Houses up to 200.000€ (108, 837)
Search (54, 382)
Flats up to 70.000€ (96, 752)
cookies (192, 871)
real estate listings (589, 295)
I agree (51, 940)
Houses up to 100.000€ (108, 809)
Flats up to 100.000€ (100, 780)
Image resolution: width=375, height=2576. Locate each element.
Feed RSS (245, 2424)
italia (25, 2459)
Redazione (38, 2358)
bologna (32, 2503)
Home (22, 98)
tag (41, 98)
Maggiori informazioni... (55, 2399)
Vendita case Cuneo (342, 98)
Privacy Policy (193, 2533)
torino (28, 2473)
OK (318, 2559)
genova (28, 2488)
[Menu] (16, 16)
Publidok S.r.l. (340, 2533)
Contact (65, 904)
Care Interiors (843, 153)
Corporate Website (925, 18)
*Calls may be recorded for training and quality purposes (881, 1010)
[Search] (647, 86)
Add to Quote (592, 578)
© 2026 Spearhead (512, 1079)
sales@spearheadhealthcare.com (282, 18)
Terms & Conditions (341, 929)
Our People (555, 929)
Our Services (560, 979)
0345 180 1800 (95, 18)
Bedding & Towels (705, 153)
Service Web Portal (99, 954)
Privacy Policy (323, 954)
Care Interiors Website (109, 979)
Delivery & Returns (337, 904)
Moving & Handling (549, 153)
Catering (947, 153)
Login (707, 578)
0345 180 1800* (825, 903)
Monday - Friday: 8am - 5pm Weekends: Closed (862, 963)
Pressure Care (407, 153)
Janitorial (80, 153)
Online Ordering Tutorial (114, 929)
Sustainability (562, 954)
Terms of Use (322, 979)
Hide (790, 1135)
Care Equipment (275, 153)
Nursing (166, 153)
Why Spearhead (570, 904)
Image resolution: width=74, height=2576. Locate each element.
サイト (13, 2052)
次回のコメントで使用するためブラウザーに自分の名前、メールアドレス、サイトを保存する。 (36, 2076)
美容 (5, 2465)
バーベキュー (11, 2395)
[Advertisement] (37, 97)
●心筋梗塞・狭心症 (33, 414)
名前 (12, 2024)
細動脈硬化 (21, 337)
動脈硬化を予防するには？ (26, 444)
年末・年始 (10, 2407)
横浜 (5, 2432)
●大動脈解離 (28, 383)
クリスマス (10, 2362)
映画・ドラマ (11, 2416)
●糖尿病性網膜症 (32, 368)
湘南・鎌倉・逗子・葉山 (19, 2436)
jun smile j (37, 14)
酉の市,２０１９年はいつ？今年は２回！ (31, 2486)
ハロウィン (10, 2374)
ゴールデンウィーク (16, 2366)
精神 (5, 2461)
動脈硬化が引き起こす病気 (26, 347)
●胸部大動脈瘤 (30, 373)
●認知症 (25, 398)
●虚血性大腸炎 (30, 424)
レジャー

Problem statement:
Rewrite every one of the entries above as a Markdown table with the columns No. and Entry, numbering each row and leaving out any blank lines.

Exercise result:
| No. | Entry |
|---|---|
| 1 | Houses up to 200.000€ (108, 837) |
| 2 | Search (54, 382) |
| 3 | Flats up to 70.000€ (96, 752) |
| 4 | cookies (192, 871) |
| 5 | real estate listings (589, 295) |
| 6 | I agree (51, 940) |
| 7 | Houses up to 100.000€ (108, 809) |
| 8 | Flats up to 100.000€ (100, 780) |
| 9 | Image resolution: width=375, height=2576. Locate each element. |
| 10 | Feed RSS (245, 2424) |
| 11 | italia (25, 2459) |
| 12 | Redazione (38, 2358) |
| 13 | bologna (32, 2503) |
| 14 | Home (22, 98) |
| 15 | tag (41, 98) |
| 16 | Maggiori informazioni... (55, 2399) |
| 17 | Vendita case Cuneo (342, 98) |
| 18 | Privacy Policy (193, 2533) |
| 19 | torino (28, 2473) |
| 20 | OK (318, 2559) |
| 21 | genova (28, 2488) |
| 22 | [Menu] (16, 16) |
| 23 | Publidok S.r.l. (340, 2533) |
| 24 | Contact (65, 904) |
| 25 | Care Interiors (843, 153) |
| 26 | Corporate Website (925, 18) |
| 27 | *Calls may be recorded for training and quality purposes (881, 1010) |
| 28 | [Search] (647, 86) |
| 29 | Add to Quote (592, 578) |
| 30 | © 2026 Spearhead (512, 1079) |
| 31 | sales@spearheadhealthcare.com (282, 18) |
| 32 | Terms & Conditions (341, 929) |
| 33 | Our People (555, 929) |
| 34 | Our Services (560, 979) |
| 35 | 0345 180 1800 (95, 18) |
| 36 | Bedding & Towels (705, 153) |
| 37 | Service Web Portal (99, 954) |
| 38 | Privacy Policy (323, 954) |
| 39 | Care Interiors Website (109, 979) |
| 40 | Delivery & Returns (337, 904) |
| 41 | Moving & Handling (549, 153) |
| 42 | Catering (947, 153) |
| 43 | Login (707, 578) |
| 44 | 0345 180 1800* (825, 903) |
| 45 | Monday - Friday: 8am - 5pm Weekends: Closed (862, 963) |
| 46 | Pressure Care (407, 153) |
| 47 | Janitorial (80, 153) |
| 48 | Online Ordering Tutorial (114, 929) |
| 49 | Sustainability (562, 954) |
| 50 | Terms of Use (322, 979) |
| 51 | Hide (790, 1135) |
| 52 | Care Equipment (275, 153) |
| 53 | Nursing (166, 153) |
| 54 | Why Spearhead (570, 904) |
| 55 | Image resolution: width=74, height=2576. Locate each element. |
| 56 | サイト (13, 2052) |
| 57 | 次回のコメントで使用するためブラウザーに自分の名前、メールアドレス、サイトを保存する。 (36, 2076) |
| 58 | 美容 (5, 2465) |
| 59 | バーベキュー (11, 2395) |
| 60 | [Advertisement] (37, 97) |
| 61 | ●心筋梗塞・狭心症 (33, 414) |
| 62 | 名前 (12, 2024) |
| 63 | 細動脈硬化 (21, 337) |
| 64 | 動脈硬化を予防するには？ (26, 444) |
| 65 | 年末・年始 (10, 2407) |
| 66 | 横浜 (5, 2432) |
| 67 | ●大動脈解離 (28, 383) |
| 68 | クリスマス (10, 2362) |
| 69 | 映画・ドラマ (11, 2416) |
| 70 | ●糖尿病性網膜症 (32, 368) |
| 71 | 湘南・鎌倉・逗子・葉山 (19, 2436) |
| 72 | jun smile j (37, 14) |
| 73 | 酉の市,２０１９年はいつ？今年は２回！ (31, 2486) |
| 74 | ハロウィン (10, 2374) |
| 75 | ゴールデンウィーク (16, 2366) |
| 76 | 精神 (5, 2461) |
| 77 | 動脈硬化が引き起こす病気 (26, 347) |
| 78 | ●胸部大動脈瘤 (30, 373) |
| 79 | ●認知症 (25, 398) |
| 80 | ●虚血性大腸炎 (30, 424) |
| 81 | レジャー |